First of all we note that under section 775 “any order made by the court . . . may at any time be . . . modified . . . subject to such procedural requirements as are imposed by this article (11).” Section 777, supra, provides that “(a)n order . . . modifying a previous order by removing a minor from the physical custody of a parent . . . and directing . . . commitment to a county institution . . . shall be made only after noticed hearing upon a supplemental petition . . . (alleging) facts sufficient to support the conclusion that the previous disposition has not been effective in the rehabilitation . . . of the minor.”

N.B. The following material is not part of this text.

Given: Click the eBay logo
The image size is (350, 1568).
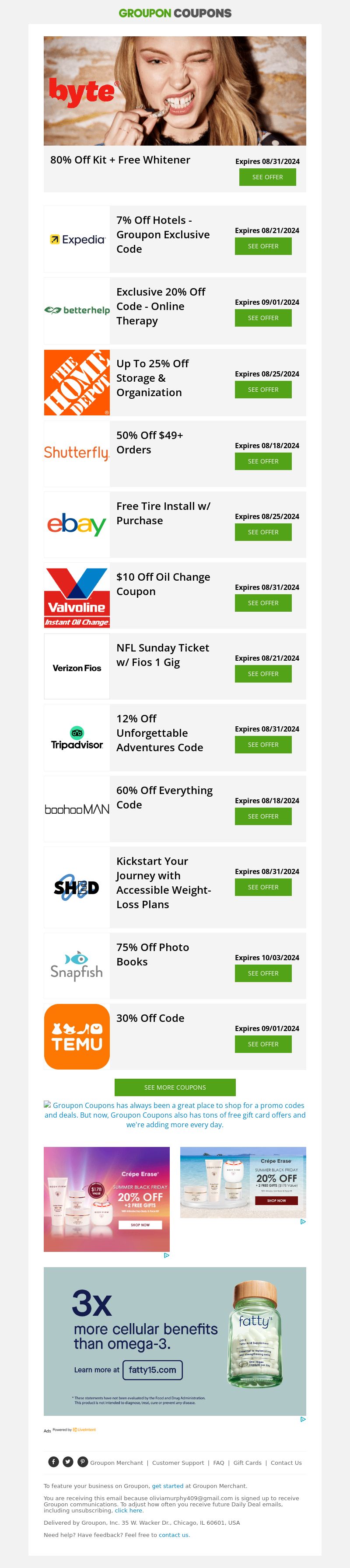Looking at the screenshot, I should click(77, 524).
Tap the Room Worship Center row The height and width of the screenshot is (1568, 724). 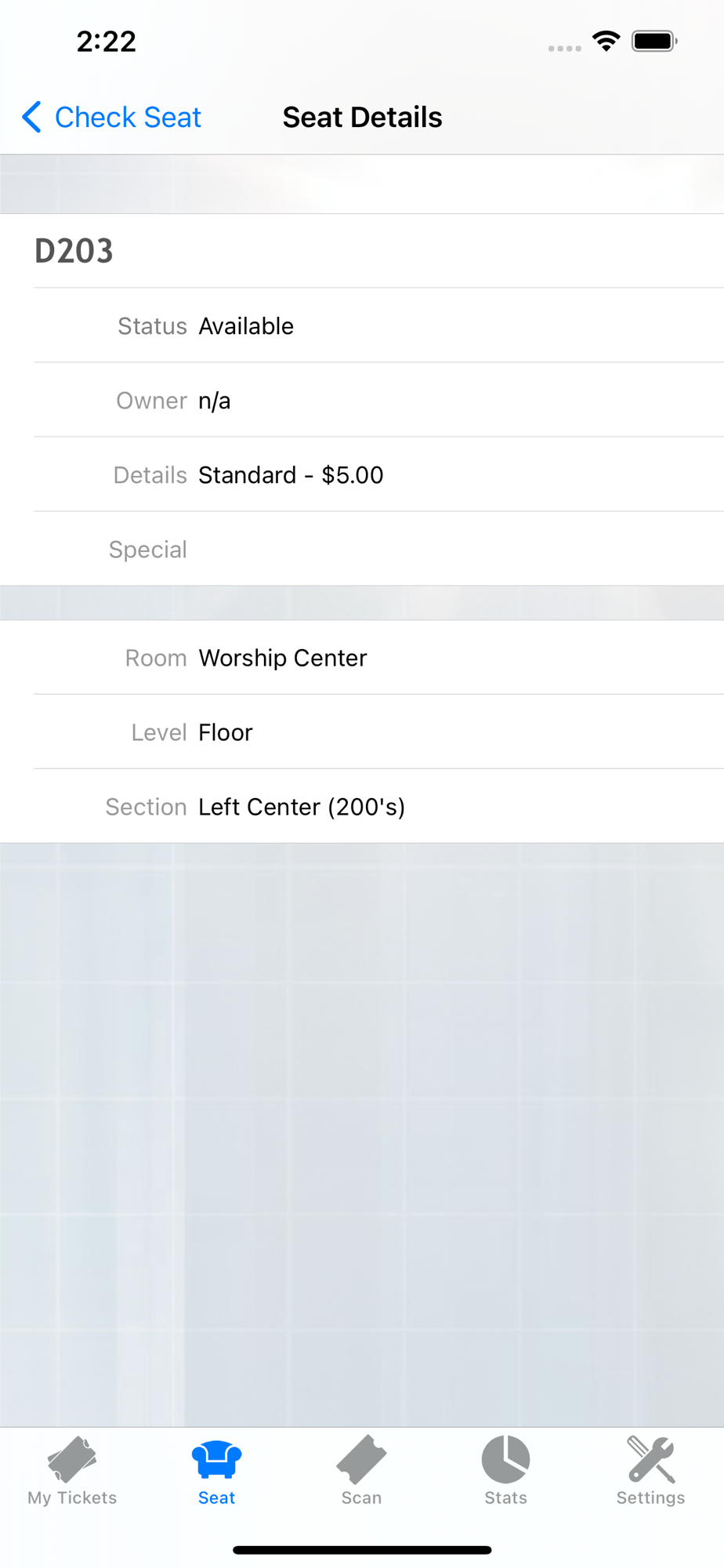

In the instant case the proceeding to modify the probation was initiated by the aforementioned probation officer's report noticing the motion for modification under “775 W & I Code.” The report was not verified as required of original petitions (Welf. & Inst.Code, s 656) and contained no statement of facts from which it could be concluded that the previous disposition was ineffective in petitioner's rehabilitation. (In re Denise C., 45 Cal.App.3d 761, 766, 119 Cal.Rptr. 735; In re Donna G., 6 Cal.App.3d 890, 892-895, 86 Cal.Rptr. 421.) Since the modification of probation in question effectively removed petitioner from the physical custody of his mother and directed commitment to juvenile hall, compliance with the procedural requirements of section 777 was mandatory. This was not done and as a result the modification of probation is invalid. Petitioner properly sought relief from this invalid condition of probation by petition for writ of habeas corpus. (In re Bushman, 1 Cal.3d 767, 776, 83 Cal.Rptr. 375, 463 P.2d 727.)
Since we determine the modification of probation was invalid for failure to comply with procedural requirements of section 777 we need not discuss the second issue presented by petitioner.
The petition for writ of habeas corpus is granted and the Superior Court of Los Angeles County is directed to vacate its order modifying probation.
1. Section 777 provides:“An order changing or modifying a previous order by removing a minor from the physical custody of a parent, guardian, relative or friend and directing placement in a foster home, or commitment to a private institution or commitment to a county institution, or an order changing or modifying a previous order by directing commitment to the Youth Authority shall be made only after noticed hearing upon a supplemental petition.(a) The supplemental petition shall be filed by the probation officer in the original matter and shall contain a concise statement of facts sufficient to support the conclusion that the previous disposition has not been effective in the rehabilitation or protection of the minor.(b) Upon the filing of such supplemental petition, the clerk of the juvenile court shall immediately set the same for hearing within 30 days, and the probation officer shall cause notice thereof to be served upon the persons and in the manner prescribed by Sections 658 and 660.“
ALLPORT, Acting Presiding Justice.
POTTER and LORING (Judge of the Superior Court of Los Angeles County, assigned by the Chairperson of the Judicial Council), JJ., concur.